PROBLEM TO WORK ON:
Give back the full set of entries that follows, exactly as written.

Records contained in a dataset
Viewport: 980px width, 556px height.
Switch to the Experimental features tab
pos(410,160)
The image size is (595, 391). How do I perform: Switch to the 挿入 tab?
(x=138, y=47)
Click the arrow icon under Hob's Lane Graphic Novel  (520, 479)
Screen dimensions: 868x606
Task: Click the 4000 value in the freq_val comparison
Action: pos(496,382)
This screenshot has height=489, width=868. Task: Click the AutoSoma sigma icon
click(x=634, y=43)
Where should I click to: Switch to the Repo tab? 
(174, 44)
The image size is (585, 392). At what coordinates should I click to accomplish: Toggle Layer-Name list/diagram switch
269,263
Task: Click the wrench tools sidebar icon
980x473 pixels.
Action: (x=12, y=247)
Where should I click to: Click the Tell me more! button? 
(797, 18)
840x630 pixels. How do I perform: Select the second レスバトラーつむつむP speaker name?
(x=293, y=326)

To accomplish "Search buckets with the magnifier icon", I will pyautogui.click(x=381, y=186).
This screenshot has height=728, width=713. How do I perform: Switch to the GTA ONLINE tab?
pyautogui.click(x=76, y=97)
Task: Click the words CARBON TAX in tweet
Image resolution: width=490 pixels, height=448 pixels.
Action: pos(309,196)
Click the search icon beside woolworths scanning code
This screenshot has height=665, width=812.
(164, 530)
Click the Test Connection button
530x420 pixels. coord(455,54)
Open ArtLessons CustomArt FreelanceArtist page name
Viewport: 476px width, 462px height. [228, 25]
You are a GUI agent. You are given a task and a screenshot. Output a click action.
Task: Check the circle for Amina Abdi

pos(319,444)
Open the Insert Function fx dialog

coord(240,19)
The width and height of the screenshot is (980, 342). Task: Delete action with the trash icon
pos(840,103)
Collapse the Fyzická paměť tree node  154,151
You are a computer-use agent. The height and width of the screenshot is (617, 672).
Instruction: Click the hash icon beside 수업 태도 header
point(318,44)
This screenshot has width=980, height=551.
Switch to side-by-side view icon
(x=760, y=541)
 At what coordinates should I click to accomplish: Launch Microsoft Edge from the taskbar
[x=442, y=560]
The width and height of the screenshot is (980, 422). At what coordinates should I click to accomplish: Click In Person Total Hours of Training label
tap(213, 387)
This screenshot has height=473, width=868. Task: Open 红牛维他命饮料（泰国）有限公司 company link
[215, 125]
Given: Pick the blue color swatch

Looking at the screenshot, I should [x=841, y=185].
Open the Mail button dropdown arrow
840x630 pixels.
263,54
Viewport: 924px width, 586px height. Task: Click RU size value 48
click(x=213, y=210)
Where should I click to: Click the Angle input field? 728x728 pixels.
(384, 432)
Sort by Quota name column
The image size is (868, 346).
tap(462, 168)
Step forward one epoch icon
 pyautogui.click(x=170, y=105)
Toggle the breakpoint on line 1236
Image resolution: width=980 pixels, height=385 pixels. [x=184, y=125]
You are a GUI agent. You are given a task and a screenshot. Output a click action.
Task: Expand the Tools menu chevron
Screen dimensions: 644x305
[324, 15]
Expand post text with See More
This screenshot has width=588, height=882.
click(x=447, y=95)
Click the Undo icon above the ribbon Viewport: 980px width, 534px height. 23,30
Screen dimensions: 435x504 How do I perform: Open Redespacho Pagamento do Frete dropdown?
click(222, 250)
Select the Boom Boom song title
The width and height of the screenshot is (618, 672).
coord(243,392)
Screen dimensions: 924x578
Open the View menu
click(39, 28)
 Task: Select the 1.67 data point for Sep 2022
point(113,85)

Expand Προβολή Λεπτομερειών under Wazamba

TASK RESULT:
Viewport: 980px width, 556px height.
Switch to the Experimental features tab
pos(410,160)
The image size is (595, 391). How do I perform: Switch to the 挿入 tab?
(x=138, y=47)
Click the arrow icon under Hob's Lane Graphic Novel  (520, 479)
Screen dimensions: 868x606
Task: Click the 4000 value in the freq_val comparison
Action: pos(496,382)
This screenshot has height=489, width=868. Task: Click the AutoSoma sigma icon
click(x=634, y=43)
Where should I click to: Switch to the Repo tab? 
(174, 44)
The image size is (585, 392). At what coordinates should I click to accomplish: Toggle Layer-Name list/diagram switch
269,263
Task: Click the wrench tools sidebar icon
980x473 pixels.
Action: (x=12, y=247)
Where should I click to: Click the Tell me more! button? 
(797, 18)
840x630 pixels. How do I perform: Select the second レスバトラーつむつむP speaker name?
(x=293, y=326)

To accomplish "Search buckets with the magnifier icon", I will pyautogui.click(x=381, y=186).
This screenshot has height=728, width=713. How do I perform: Switch to the GTA ONLINE tab?
pyautogui.click(x=76, y=97)
Task: Click the words CARBON TAX in tweet
Image resolution: width=490 pixels, height=448 pixels.
Action: pos(309,196)
Click the search icon beside woolworths scanning code
This screenshot has height=665, width=812.
(164, 530)
Click the Test Connection button
530x420 pixels. coord(455,54)
Open ArtLessons CustomArt FreelanceArtist page name
Viewport: 476px width, 462px height. [228, 25]
You are a GUI agent. You are given a task and a screenshot. Output a click action.
Task: Check the circle for Amina Abdi

pos(319,444)
Open the Insert Function fx dialog

coord(240,19)
The width and height of the screenshot is (980, 342). Task: Delete action with the trash icon
pos(840,103)
Collapse the Fyzická paměť tree node  154,151
You are a computer-use agent. The height and width of the screenshot is (617, 672).
Instruction: Click the hash icon beside 수업 태도 header
point(318,44)
This screenshot has width=980, height=551.
Switch to side-by-side view icon
(x=760, y=541)
 At what coordinates should I click to accomplish: Launch Microsoft Edge from the taskbar
[x=442, y=560]
The width and height of the screenshot is (980, 422). At what coordinates should I click to accomplish: Click In Person Total Hours of Training label
tap(213, 387)
This screenshot has height=473, width=868. Task: Open 红牛维他命饮料（泰国）有限公司 company link
[215, 125]
Given: Pick the blue color swatch

Looking at the screenshot, I should [x=841, y=185].
Open the Mail button dropdown arrow
840x630 pixels.
263,54
Viewport: 924px width, 586px height. Task: Click RU size value 48
click(x=213, y=210)
Where should I click to: Click the Angle input field? 728x728 pixels.
(384, 432)
Sort by Quota name column
The image size is (868, 346).
tap(462, 168)
Step forward one epoch icon
 pyautogui.click(x=170, y=105)
Toggle the breakpoint on line 1236
Image resolution: width=980 pixels, height=385 pixels. [x=184, y=125]
You are a GUI agent. You are given a task and a screenshot. Output a click action.
Task: Expand the Tools menu chevron
Screen dimensions: 644x305
[324, 15]
Expand post text with See More
This screenshot has width=588, height=882.
click(x=447, y=95)
Click the Undo icon above the ribbon Viewport: 980px width, 534px height. 23,30
Screen dimensions: 435x504 How do I perform: Open Redespacho Pagamento do Frete dropdown?
click(222, 250)
Select the Boom Boom song title
The width and height of the screenshot is (618, 672).
coord(243,392)
Screen dimensions: 924x578
Open the View menu
click(39, 28)
 Task: Select the 1.67 data point for Sep 2022
point(113,85)

Expand Προβολή Λεπτομερειών under Wazamba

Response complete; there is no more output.